© 2012 The American Association for Thoracic Surgery
Toronto Lung Transplant Program, University Health Network, University of Toronto, Toronto, Ontario, Canada
Read at the 92nd Annual Meeting of The American Association for Thoracic Surgery, San Francisco, California, April 28-May 2, 2012.
Received for publication April 25, 2012; revisions received July 8, 2012; accepted for publication August 1, 2012.
* Address for reprints: Shaf Keshavjee, MD, MSc, Toronto Lung Transplant Program, Toronto General Hospital, 200 Elizabeth St, 9N946, Toronto, ON, Canada. (Email:firstname.lastname@example.org).
Objective: Normothermic ex vivo lung perfusion is a novel method to evaluate and improve the function of injured donor lungs. We reviewed our experience with 50 consecutive transplants after ex vivo lung perfusion.

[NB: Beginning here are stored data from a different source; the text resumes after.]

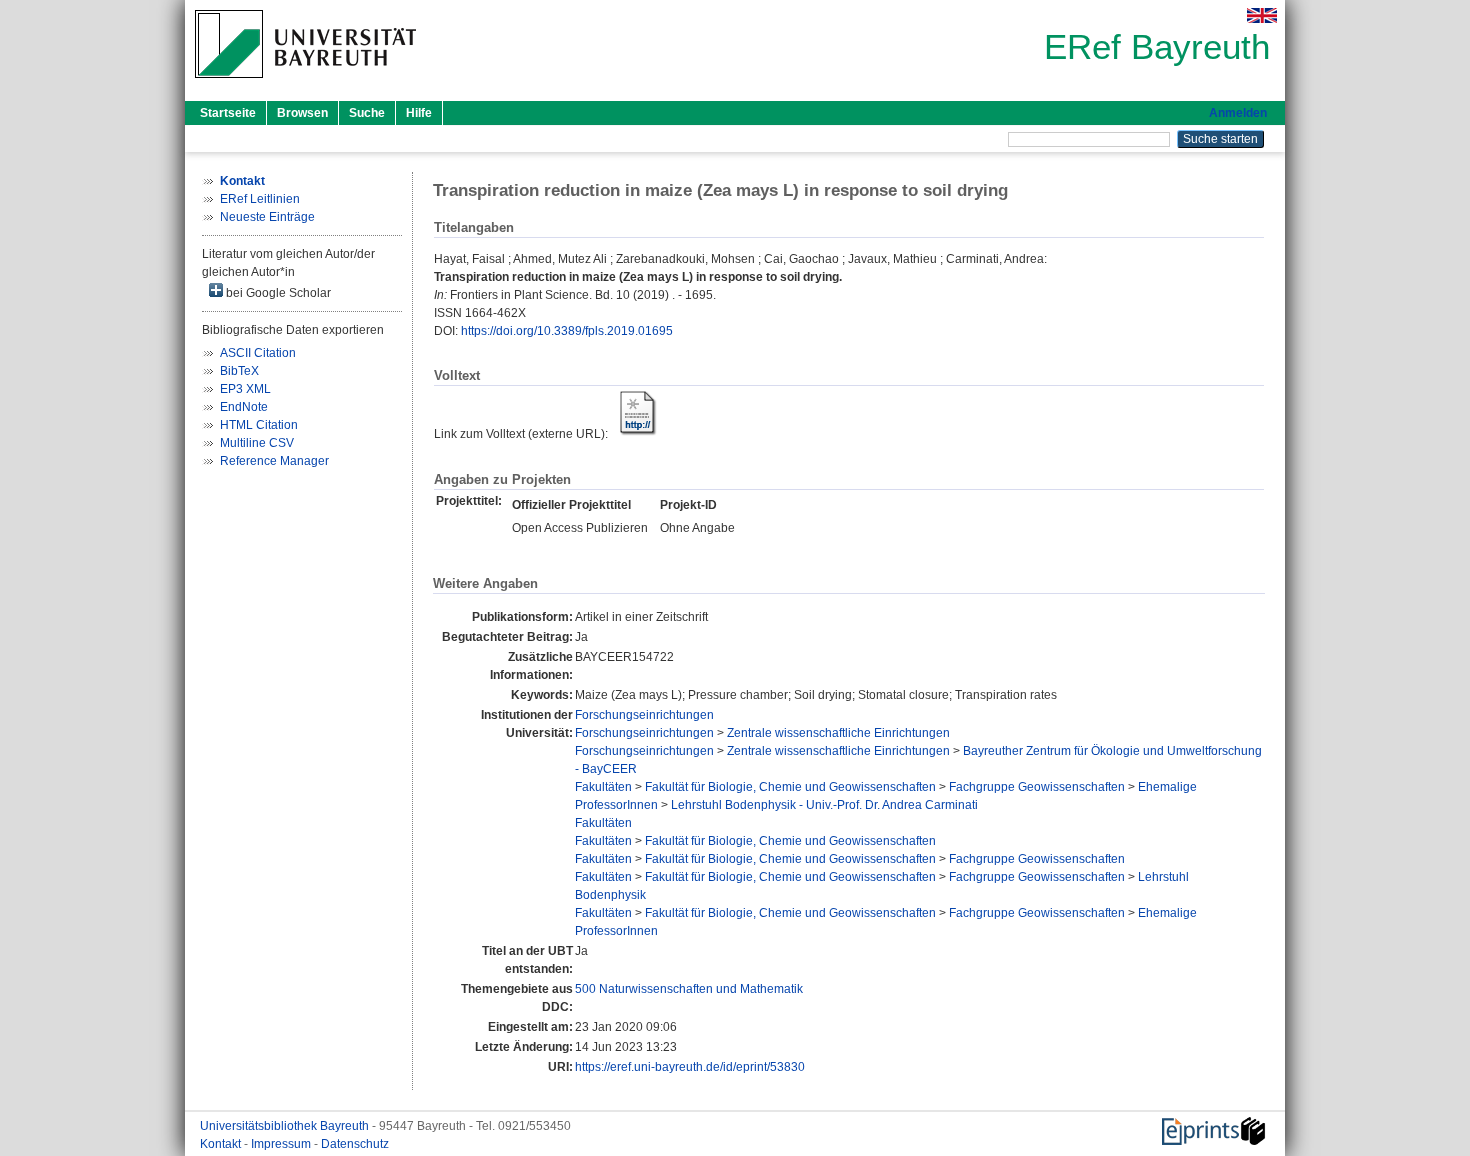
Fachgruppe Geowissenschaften (1037, 787)
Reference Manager (274, 461)
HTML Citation (259, 425)
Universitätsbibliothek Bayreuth (286, 1126)
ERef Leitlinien (260, 199)
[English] (1262, 15)
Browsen (302, 113)
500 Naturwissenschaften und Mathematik (689, 989)
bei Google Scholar (277, 293)
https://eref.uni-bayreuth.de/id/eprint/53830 (690, 1067)
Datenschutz (355, 1144)
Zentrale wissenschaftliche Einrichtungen (838, 733)
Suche (367, 113)
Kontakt (222, 1144)
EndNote (244, 407)
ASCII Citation (258, 353)
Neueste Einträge (267, 217)
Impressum (282, 1144)
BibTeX (239, 371)
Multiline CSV (257, 443)
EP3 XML (245, 389)
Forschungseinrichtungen (644, 715)
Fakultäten (603, 787)
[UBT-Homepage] (305, 84)
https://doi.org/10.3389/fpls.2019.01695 (567, 331)
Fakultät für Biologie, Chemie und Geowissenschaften (790, 787)
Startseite (228, 113)
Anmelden (1238, 113)
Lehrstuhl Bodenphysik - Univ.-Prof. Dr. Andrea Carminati (824, 805)
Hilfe (419, 113)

Methods: A retrospective study using prospectively collected data was performed. High-risk brain death donor lungs (defined as PaO 2/FIO 2 <300 mm Hg or lungs with radiographic or clinical findings of pulmonary edema) and lungs from cardiac death donors were subjected to 4 to 6 hours of ex vivo lung perfusion. Lungs that achieved stable airway and vascular pressures and PaO 2/FIO 2 greater than 400 mm Hg during ex vivo lung perfusion were transplanted. The primary end point was the incidence of primary graft dysfunction grade 3 at 72 hours after transplantation. End points were compared with lung transplants not treated with ex vivo lung perfusion (controls).

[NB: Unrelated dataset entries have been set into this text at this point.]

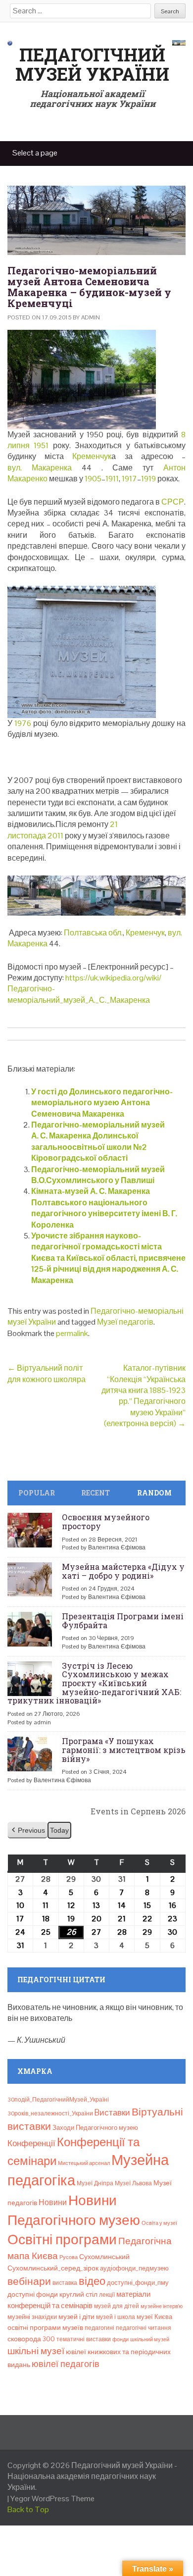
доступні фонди (32, 2294)
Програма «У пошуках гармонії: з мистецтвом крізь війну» (124, 1749)
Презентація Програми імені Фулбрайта (123, 1620)
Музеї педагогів (125, 1322)
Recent (95, 1492)
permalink (72, 1333)
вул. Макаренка (39, 468)
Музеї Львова (133, 2183)
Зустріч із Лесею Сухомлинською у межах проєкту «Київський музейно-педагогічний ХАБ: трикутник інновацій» (94, 1682)
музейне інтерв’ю (162, 2306)
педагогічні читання (143, 2328)
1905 (93, 478)
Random (154, 1492)
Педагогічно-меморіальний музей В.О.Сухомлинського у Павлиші (98, 1174)
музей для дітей (116, 2306)
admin (90, 317)
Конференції (31, 2143)
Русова (68, 2257)
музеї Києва (154, 2317)
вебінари (29, 2281)
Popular (36, 1492)
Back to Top (28, 2509)
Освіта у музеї (159, 2222)
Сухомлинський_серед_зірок (52, 2268)
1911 (112, 478)
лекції (107, 2294)
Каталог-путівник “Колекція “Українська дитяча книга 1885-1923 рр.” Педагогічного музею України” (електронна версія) (143, 1396)
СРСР (172, 502)
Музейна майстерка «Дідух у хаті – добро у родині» (123, 1571)
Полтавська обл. (93, 932)
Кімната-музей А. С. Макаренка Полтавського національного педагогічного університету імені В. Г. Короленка (104, 1208)
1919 (148, 478)
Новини (53, 2202)
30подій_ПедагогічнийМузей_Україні (58, 2100)
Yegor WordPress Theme (52, 2498)
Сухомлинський (104, 2257)
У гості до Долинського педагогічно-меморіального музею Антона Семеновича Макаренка (102, 1102)
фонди (120, 2339)
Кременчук (91, 456)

Results: A total of 317 lung transplants were performed during the study period (39 months). Fifty-eight ex vivo lung perfusion procedures were performed, resulting in 50 transplants (86% use). Of these, 22 were from cardiac death donors and 28 were from brain death donors. The mean donor PaO 2/FIO 2 was 334 mm Hg in the ex vivo lung perfusion group and 452 mm Hg in the control group (P = .0001). The incidence of primary graft dysfunction grade 3 at 72 hours was 2% in the ex vivo lung perfusion group and 8.5% in the control group (P = .14). One patient (2%) in the ex vivo lung perfusion group and 7 patients (2.7%) in the control group required extracorporeal lung support for primary graft dysfunction (P = 1.00). The median time to extubation, intensive care unit stay, and hospital length of stay were 2, 4, and 20 days, respectively, in the ex vivo lung perfusion group and 2, 4, and 23 days, respectively, in the control group (P > .05). Thirty-day mortality (4% in the ex vivo lung perfusion group and 3.5% in the control group, P = 1.00) and 1-year survival (87% in the ex vivo lung perfusion group and 86% in the control group, P = 1.00) were similar in both groups.
Conclusions: Transplantation of high-risk donor lungs after 4 to 6 hours of ex vivo lung perfusion is safe, and outcomes are similar to those of conventional transplants. Ex vivo lung perfusion improved our center use of donor lungs, accounting for 20% of our current lung transplant activity.